Birthday at The Follies.....

...or, the 'two-for-one' voucher strikes again. The answer to 'what do you want to do on your birthday?' was 'what, if anything, can we afford to do?' which doesn't give many options but remembering our voucher book, used earlier in the year at the Dorothy Clive Garden, I delved in to see what there was and found a 'two- for- one' voucher for the Hawkstone Park and Follies. So this morning, after opening cards and presents, answering phone calls and logging-on to read birthday e-mails we set off with Paul's specially prepared picnic, towards our destination.
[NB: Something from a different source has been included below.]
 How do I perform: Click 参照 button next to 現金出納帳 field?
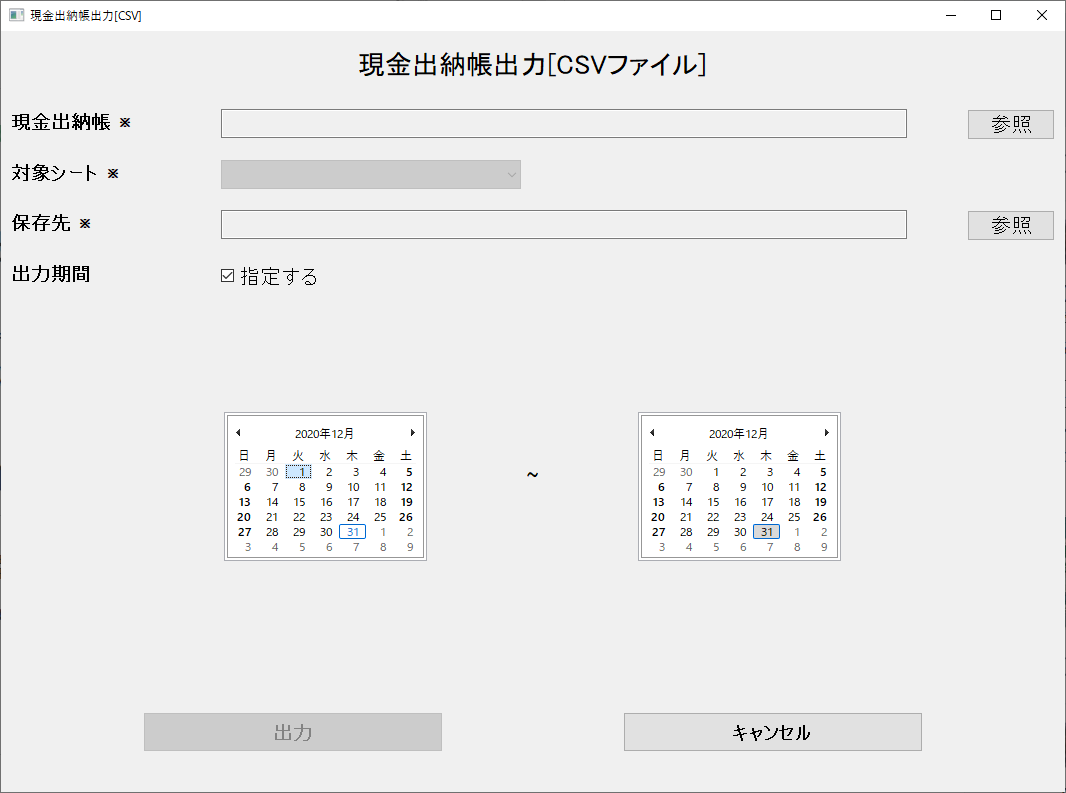pyautogui.click(x=1010, y=123)
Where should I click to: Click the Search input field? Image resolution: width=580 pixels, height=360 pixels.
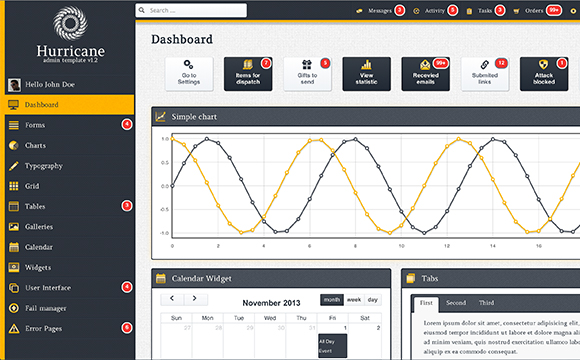[x=191, y=10]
We'd visitied before at least ten years ago and knew that we should wear sturdy footwear and that the route was quite arduous in places and little had changed on that score. So here we are at the entrance. When we first visited there was a sign saying something along the lines of if you found it difficult to walk up to the entrance you may not be able to walk around the site. That had gone but it does still apply although there are easy routes added in some areas.

Created in the 18th century by the Hill family, the park is now recognised, according to the leaflet, as 'a masterpeice of the School of Naturalistic Landscape' and is Grade I listed by English Heritage.

It embodies all the eccentricities of both the Gothic and Romantic ideals of the age; and even though it is very strenuous it is great fun. When Samuel Johnson visited Hawkstone in 1774 he described the follies as having 'striking scenes and terrifick grandeur'.

Above, along Reynard's walk, you can see the recess in the red sandstone rock called Reynard's Banqueting House. There were steep pathways and steps and hidden nooks.....

places to hide, amongst branches.....

.....and roots
in the Dragon Wood whose paths led to

the Monument, which Paul climbed but this time, I declined and sat amongst the trees whilst he surveyed the landscape. The monument was erected in 1785 by Sir Richard Hill to comemorate his ancestor Sir Rowland Hill, first protestant Lord Mayor of London. It is 100ft high and from the top there is a panoramic view of all the surrounding counties.

We clambered over the Swiss bridge, trying not to look down........

then under the Swiss bridge, were we really up there? ...

and into the grotto. You need a torch! We didn't have a torch! If you go, take one, you won't regret it.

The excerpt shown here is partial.